Enhancing Diagnostic Accuracy: A Hybrid Approach to Mitigate Speckle and Rician Noise in Medical Images

Abstract

This research explores the detrimental effects of Rician and speckle noise in medical imaging, particularly within MRI and radiographic modalities. Such noise can significantly obscure critical details, potentially leading to misdiagnoses and inaccurate measurements. Rician noise candidly dangles on the signal strength. Removing this noise affects the origial information in image that makes this noise removal perplexing. On other hand speckle noise is visualised like granular clog in ultrasound imageries. It creates ambiguous details and edges in the images. To address this challenge, the study introduces a novel hybrid method implemented in Java.
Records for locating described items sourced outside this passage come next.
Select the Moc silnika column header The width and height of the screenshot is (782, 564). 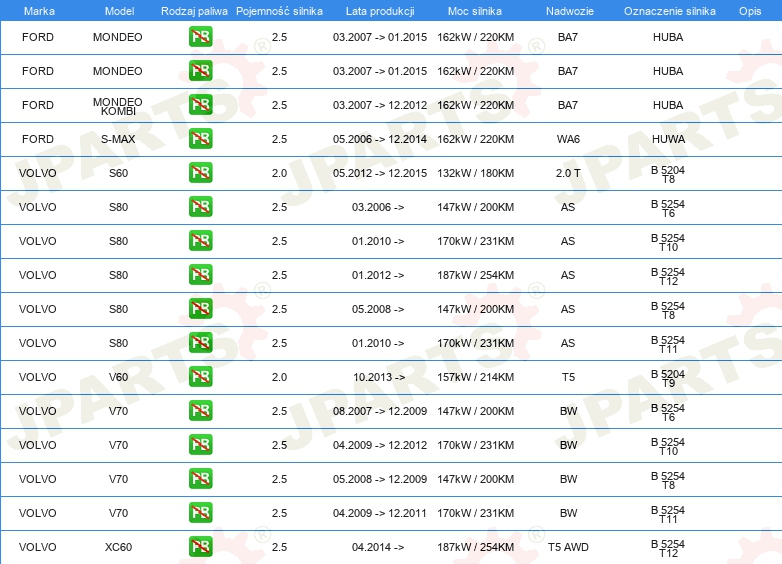click(x=475, y=10)
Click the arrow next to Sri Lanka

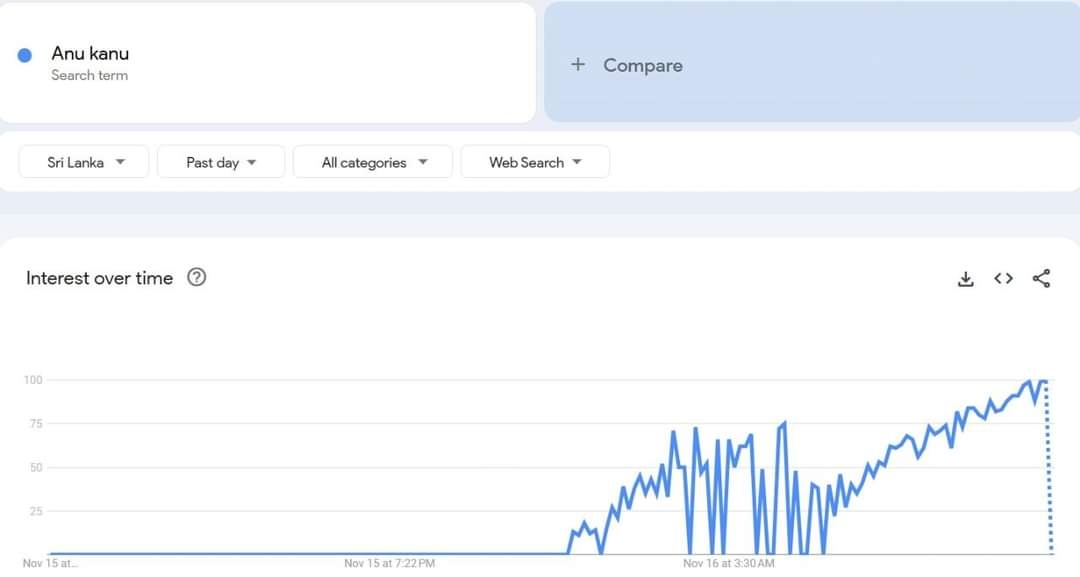(121, 162)
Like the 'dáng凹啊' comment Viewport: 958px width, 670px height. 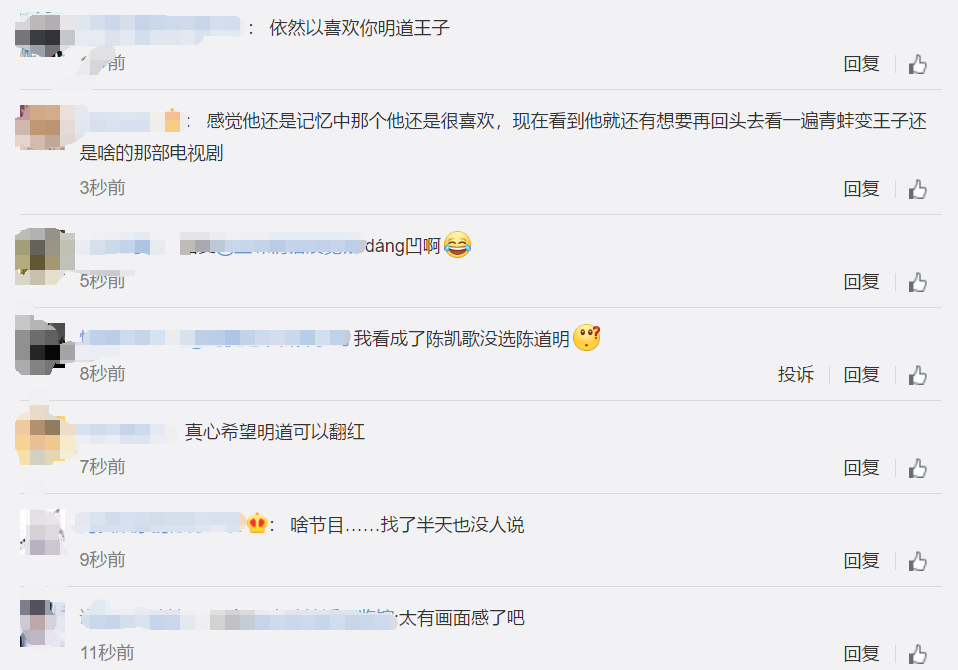point(917,282)
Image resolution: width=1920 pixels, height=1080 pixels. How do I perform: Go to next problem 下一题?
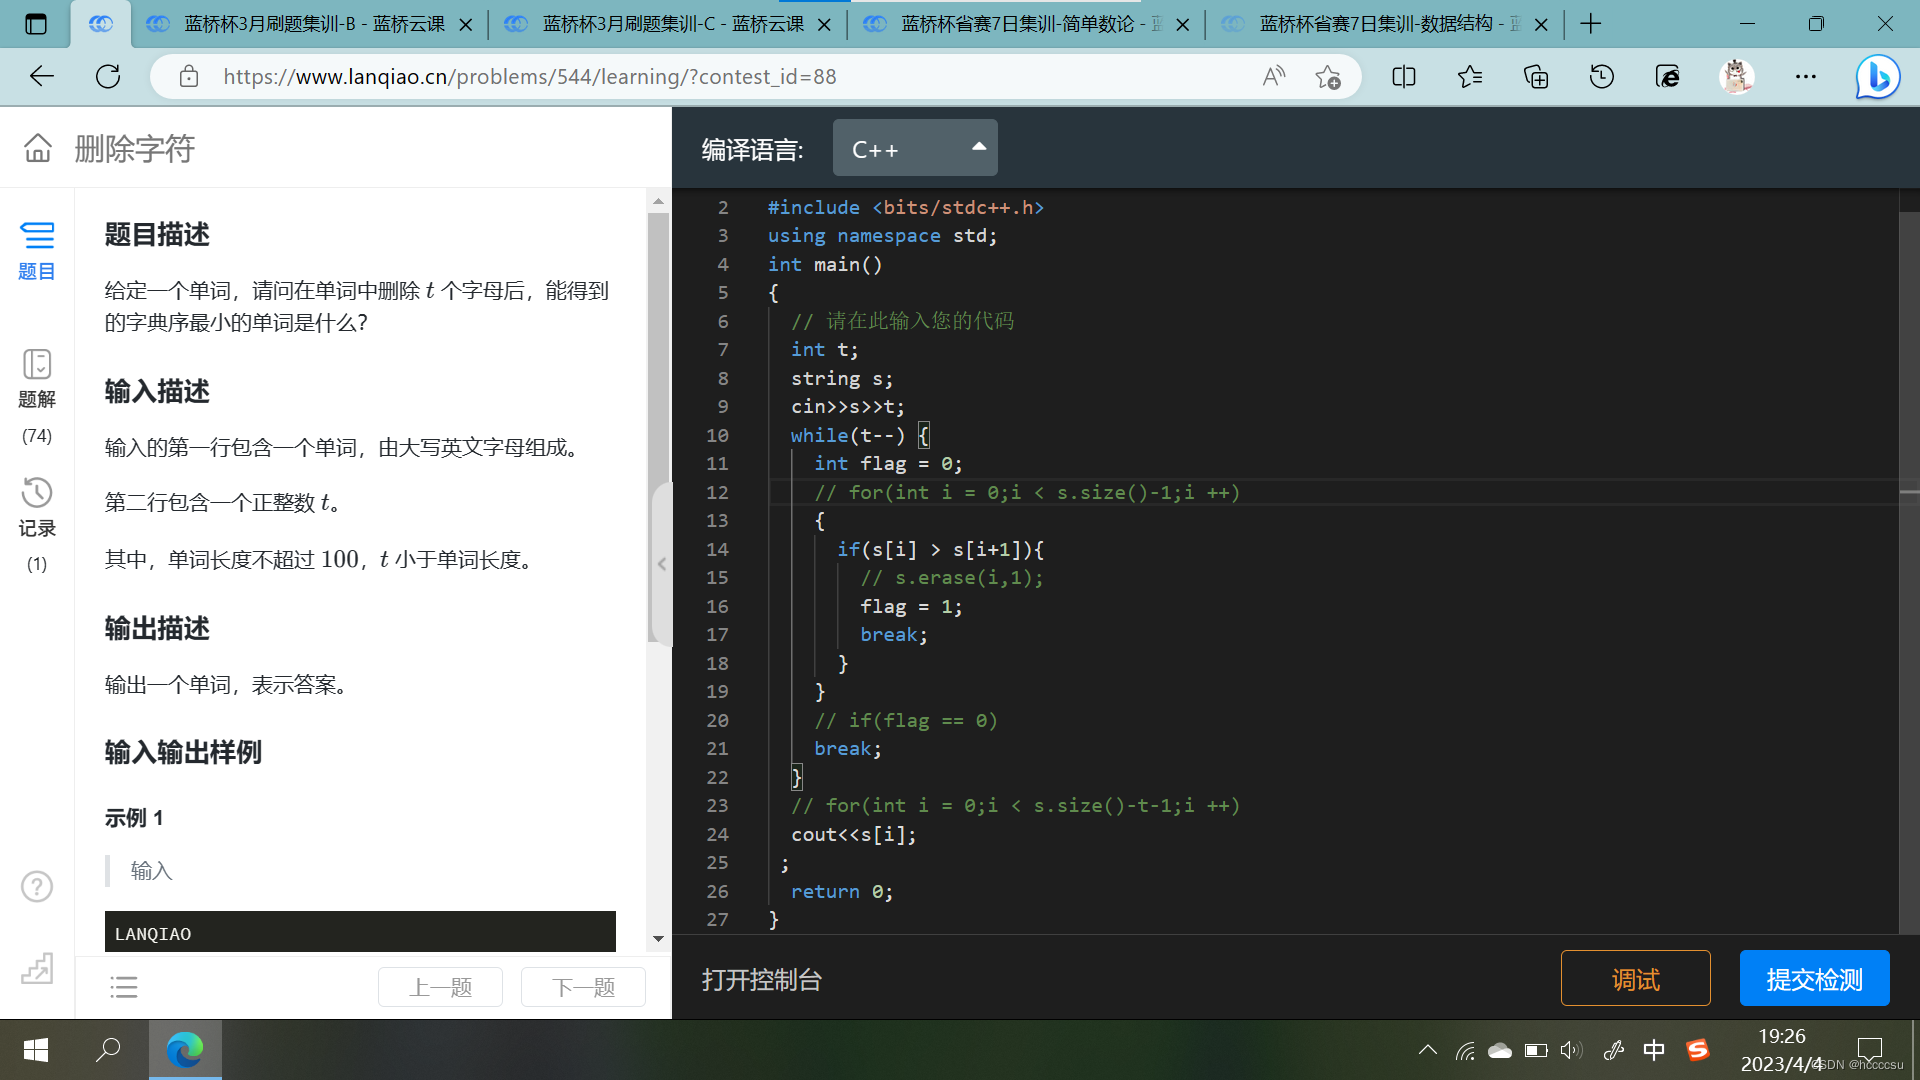(583, 987)
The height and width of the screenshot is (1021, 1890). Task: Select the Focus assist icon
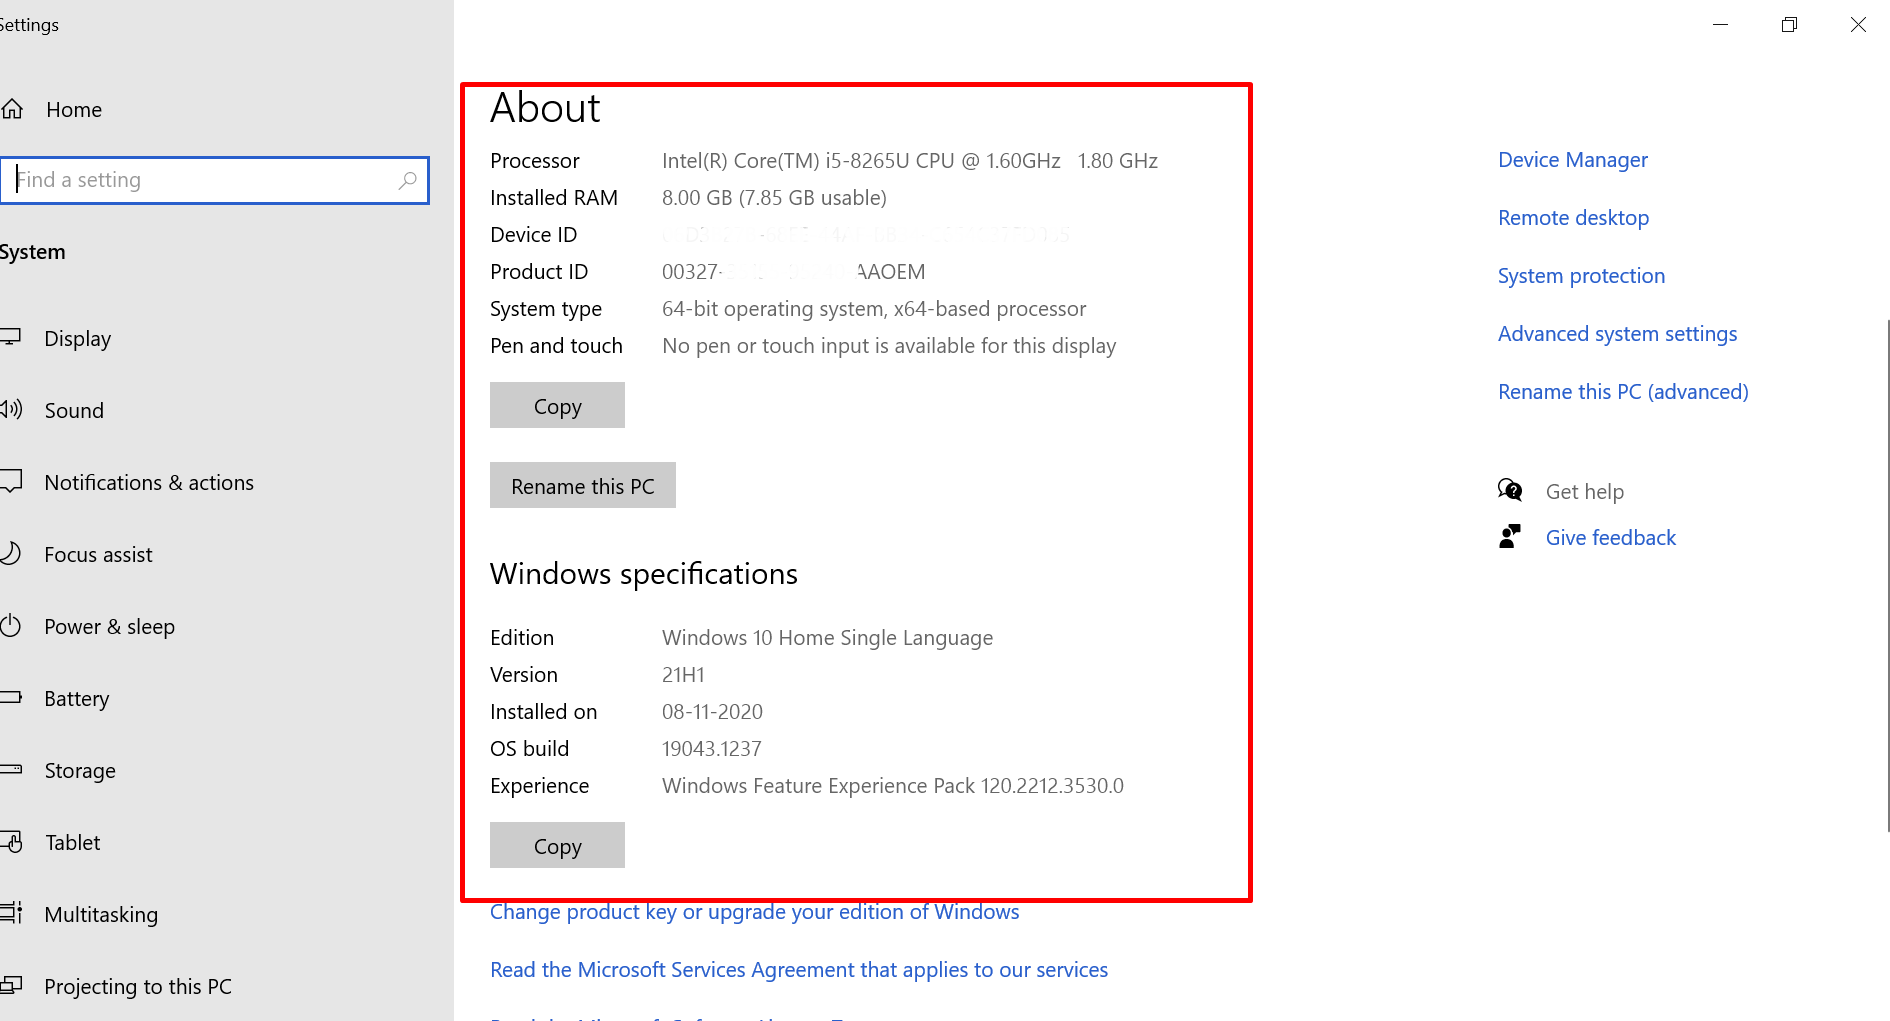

The method employs a frequency-based decomposition approach for speckle noise and separates images into magnitude and phase components for Rician noise. This allows for targeted filtering, utilizing customized versions of median and Gaussian filters, to effectively remove noise while preserving crucial image features. The proposed method was rigorously assessed using 200 contaminated brain and lung MRIs and radiographs, demonstrating superior performance compared to traditional filters based on crucial system of measurement like Peak Signal-to-Noise Ratio (PSNR), Structural Similarity Index (SSIM), and Mean Squared Error (MSE). This research presents a promising solution for enhancing the quality and reliability of medical images, potentially leading to improved diagnostic accuracy and patient outcomes.